Can you rewrite the data from the start through the line containing "Action: pos(15,437)", inclusive, with "magnifier" replaced by "lens" and everything else left unchanged?

★ ★ ★ ★ ★

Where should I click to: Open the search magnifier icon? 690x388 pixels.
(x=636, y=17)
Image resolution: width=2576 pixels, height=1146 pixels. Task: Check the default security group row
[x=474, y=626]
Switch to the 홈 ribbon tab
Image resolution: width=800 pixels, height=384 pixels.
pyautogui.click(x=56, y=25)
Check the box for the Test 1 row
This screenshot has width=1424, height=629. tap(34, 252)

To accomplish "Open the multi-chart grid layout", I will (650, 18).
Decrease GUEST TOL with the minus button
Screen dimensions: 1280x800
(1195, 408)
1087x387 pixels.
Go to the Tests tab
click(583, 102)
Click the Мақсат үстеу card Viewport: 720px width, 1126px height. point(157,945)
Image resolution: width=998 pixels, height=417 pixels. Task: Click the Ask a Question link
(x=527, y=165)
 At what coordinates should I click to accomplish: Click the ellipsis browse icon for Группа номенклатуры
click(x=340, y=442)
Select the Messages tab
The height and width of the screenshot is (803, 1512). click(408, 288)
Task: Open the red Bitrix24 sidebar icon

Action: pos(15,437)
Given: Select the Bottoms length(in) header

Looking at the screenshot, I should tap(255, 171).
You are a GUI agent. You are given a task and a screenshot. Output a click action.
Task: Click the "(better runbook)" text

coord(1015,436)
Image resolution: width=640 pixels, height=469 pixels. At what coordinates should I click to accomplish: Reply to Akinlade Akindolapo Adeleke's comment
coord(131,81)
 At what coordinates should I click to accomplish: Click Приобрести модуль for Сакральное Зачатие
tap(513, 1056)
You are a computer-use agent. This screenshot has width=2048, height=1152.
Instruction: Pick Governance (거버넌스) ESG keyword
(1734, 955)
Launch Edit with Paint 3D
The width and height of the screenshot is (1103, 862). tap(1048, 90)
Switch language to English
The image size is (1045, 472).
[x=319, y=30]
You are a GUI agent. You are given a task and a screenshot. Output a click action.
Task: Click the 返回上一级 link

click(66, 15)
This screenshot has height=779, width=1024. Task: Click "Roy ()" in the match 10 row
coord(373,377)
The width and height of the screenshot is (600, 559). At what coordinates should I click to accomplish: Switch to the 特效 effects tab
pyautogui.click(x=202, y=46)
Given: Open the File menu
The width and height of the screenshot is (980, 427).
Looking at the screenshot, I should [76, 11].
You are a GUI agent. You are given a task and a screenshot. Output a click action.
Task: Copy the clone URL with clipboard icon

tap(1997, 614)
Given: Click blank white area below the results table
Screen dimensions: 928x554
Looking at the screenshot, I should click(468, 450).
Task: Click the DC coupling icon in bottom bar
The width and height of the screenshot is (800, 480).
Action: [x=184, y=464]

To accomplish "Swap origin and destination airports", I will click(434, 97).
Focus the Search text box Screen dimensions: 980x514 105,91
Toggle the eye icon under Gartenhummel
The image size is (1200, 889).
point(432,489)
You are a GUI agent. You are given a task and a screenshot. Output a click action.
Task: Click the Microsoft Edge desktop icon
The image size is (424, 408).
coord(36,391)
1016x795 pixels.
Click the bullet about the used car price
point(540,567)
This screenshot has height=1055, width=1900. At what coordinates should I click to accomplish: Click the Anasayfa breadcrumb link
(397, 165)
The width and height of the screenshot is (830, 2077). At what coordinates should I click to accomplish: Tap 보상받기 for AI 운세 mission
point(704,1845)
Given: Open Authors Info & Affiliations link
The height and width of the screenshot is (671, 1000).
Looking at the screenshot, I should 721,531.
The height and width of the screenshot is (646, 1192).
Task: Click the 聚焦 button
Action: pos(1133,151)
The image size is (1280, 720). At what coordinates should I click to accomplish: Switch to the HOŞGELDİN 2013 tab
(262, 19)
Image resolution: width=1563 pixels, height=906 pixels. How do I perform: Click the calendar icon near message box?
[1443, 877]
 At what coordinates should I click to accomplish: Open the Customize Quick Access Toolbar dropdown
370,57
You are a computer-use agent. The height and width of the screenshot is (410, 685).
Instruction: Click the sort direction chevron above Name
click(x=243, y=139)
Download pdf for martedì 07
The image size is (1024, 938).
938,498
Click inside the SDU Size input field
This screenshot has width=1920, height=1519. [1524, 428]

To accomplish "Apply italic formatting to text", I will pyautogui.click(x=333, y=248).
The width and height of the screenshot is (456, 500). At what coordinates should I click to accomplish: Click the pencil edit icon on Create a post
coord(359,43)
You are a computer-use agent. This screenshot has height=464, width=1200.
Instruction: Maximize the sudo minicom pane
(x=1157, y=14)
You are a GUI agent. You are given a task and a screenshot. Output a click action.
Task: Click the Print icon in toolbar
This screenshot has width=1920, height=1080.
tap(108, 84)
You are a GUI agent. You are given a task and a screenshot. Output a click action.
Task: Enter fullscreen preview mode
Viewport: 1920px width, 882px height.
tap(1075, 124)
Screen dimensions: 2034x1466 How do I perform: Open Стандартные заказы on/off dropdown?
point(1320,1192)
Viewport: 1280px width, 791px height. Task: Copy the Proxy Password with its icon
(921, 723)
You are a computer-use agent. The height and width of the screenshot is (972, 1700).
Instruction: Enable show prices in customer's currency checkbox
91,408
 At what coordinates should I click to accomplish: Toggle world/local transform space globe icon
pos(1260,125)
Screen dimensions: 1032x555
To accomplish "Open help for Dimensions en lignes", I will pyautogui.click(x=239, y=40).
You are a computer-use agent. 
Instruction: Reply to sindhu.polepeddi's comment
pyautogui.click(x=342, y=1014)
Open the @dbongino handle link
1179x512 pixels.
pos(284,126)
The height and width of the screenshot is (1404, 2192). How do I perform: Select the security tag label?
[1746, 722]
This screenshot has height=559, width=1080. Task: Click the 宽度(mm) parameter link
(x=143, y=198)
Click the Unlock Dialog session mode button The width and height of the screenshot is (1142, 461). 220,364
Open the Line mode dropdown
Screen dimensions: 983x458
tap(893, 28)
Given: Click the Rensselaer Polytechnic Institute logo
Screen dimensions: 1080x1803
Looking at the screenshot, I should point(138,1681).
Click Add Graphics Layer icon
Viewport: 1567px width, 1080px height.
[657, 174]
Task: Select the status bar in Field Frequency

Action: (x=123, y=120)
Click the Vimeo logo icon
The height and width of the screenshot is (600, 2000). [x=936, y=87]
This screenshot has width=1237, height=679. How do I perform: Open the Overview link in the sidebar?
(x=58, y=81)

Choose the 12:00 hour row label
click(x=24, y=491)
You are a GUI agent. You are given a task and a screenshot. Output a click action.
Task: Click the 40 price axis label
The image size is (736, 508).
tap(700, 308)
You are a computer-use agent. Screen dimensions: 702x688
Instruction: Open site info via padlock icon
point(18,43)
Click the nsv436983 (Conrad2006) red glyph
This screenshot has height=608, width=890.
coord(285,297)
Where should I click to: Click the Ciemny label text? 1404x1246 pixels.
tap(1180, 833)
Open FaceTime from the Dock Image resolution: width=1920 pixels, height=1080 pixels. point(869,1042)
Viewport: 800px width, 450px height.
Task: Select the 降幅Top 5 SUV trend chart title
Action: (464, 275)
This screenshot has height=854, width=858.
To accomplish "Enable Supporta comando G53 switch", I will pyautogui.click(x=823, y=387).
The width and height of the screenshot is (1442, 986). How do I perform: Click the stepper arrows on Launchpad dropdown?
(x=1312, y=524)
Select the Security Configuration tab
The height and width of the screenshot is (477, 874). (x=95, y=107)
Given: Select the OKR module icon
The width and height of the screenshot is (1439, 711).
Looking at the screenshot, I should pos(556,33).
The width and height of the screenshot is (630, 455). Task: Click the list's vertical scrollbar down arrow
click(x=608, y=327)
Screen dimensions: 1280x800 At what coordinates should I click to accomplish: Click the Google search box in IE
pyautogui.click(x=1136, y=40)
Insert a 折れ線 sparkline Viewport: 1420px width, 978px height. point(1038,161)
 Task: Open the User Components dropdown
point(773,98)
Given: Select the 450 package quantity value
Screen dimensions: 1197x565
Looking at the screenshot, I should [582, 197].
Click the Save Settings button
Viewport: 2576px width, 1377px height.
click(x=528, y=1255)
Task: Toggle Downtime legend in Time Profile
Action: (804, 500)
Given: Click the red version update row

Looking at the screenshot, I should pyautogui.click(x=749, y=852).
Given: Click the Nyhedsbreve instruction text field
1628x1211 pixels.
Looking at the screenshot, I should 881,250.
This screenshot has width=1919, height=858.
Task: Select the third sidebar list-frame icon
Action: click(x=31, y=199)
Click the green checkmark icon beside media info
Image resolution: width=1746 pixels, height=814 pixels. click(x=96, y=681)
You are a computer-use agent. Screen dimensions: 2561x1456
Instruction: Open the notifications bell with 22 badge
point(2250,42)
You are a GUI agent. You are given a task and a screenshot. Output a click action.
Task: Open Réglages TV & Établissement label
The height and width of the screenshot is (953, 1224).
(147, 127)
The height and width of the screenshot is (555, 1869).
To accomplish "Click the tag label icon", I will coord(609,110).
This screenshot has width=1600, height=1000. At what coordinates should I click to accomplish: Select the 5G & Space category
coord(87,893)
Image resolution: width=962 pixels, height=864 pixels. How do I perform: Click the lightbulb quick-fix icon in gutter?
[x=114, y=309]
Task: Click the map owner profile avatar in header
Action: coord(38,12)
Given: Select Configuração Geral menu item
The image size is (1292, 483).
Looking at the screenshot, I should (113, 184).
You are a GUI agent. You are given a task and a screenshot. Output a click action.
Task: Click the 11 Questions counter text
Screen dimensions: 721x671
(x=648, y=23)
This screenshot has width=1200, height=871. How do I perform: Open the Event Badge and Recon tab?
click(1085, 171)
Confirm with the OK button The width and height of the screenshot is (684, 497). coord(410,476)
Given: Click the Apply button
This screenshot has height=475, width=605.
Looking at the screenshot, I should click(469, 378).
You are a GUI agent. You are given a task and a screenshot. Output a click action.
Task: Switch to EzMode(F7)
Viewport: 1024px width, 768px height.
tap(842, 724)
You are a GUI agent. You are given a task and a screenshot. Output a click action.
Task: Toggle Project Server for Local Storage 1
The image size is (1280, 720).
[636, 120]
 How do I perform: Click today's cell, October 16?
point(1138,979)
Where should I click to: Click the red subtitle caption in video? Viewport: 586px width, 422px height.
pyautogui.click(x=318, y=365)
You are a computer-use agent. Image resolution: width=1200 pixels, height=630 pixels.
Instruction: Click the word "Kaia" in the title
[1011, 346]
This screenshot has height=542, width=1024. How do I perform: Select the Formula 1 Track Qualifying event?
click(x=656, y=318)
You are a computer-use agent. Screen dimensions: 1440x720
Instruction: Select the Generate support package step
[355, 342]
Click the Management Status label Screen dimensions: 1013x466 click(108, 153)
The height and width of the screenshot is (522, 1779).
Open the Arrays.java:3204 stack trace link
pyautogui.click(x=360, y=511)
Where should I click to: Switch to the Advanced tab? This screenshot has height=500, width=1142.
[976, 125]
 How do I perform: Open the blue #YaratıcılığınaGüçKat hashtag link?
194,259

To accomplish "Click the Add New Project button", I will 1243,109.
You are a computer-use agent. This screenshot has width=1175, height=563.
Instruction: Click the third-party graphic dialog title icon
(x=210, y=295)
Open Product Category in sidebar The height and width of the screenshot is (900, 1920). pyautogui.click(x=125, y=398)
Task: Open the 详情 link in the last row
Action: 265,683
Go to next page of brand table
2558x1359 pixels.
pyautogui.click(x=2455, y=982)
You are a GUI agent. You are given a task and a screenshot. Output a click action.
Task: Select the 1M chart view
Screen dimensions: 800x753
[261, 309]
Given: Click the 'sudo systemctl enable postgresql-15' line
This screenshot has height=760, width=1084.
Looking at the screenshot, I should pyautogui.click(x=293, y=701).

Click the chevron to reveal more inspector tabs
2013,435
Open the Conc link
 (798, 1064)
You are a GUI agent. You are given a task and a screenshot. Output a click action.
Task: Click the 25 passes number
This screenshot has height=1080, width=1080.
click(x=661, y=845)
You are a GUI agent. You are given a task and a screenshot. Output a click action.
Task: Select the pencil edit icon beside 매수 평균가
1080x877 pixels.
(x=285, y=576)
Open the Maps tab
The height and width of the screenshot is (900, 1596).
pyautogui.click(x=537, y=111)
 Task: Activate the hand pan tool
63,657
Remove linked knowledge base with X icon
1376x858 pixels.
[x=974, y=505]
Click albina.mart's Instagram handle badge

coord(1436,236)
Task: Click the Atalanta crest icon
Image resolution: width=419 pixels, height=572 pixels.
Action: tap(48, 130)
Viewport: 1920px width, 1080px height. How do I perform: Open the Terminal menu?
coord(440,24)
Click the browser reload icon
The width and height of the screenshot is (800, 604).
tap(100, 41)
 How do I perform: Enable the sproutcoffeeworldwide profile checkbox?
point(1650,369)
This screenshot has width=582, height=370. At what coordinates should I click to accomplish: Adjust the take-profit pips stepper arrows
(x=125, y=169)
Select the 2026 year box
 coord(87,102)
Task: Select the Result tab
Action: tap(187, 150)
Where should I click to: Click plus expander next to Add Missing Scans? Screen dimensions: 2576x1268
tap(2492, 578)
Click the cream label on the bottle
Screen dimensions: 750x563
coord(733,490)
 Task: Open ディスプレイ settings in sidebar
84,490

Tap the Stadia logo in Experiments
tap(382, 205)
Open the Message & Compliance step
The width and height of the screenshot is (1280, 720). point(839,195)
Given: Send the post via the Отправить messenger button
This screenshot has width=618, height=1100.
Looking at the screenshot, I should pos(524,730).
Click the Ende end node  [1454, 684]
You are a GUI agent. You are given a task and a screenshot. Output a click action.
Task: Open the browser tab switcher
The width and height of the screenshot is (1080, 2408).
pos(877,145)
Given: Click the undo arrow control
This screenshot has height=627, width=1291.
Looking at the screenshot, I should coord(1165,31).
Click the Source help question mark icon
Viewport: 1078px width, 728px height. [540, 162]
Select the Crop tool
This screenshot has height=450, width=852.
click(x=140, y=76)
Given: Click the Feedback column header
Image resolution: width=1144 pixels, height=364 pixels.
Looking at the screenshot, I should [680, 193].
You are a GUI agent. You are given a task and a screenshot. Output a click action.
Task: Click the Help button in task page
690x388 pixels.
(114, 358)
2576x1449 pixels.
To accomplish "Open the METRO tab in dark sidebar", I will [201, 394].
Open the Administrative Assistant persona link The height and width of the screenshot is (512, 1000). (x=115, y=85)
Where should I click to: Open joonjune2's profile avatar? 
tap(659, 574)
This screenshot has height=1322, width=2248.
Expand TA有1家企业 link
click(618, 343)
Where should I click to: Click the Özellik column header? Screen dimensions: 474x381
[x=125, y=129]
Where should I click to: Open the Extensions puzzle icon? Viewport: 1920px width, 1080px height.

★ ★ ★ ★ ★

> _ANSWER_
Where should I click to: Open the search lens icon? 690x388 pixels.
(x=636, y=17)
Image resolution: width=2576 pixels, height=1146 pixels. Task: Check the default security group row
[x=474, y=626]
Switch to the 홈 ribbon tab
Image resolution: width=800 pixels, height=384 pixels.
pyautogui.click(x=56, y=25)
Check the box for the Test 1 row
This screenshot has width=1424, height=629. tap(34, 252)

To accomplish "Open the multi-chart grid layout", I will (650, 18).
Decrease GUEST TOL with the minus button
Screen dimensions: 1280x800
(1195, 408)
1087x387 pixels.
Go to the Tests tab
click(583, 102)
Click the Мақсат үстеу card Viewport: 720px width, 1126px height. point(157,945)
Image resolution: width=998 pixels, height=417 pixels. Task: Click the Ask a Question link
(x=527, y=165)
 At what coordinates should I click to accomplish: Click the ellipsis browse icon for Группа номенклатуры
click(x=340, y=442)
Select the Messages tab
The height and width of the screenshot is (803, 1512). click(408, 288)
Task: Open the red Bitrix24 sidebar icon

Action: pos(15,437)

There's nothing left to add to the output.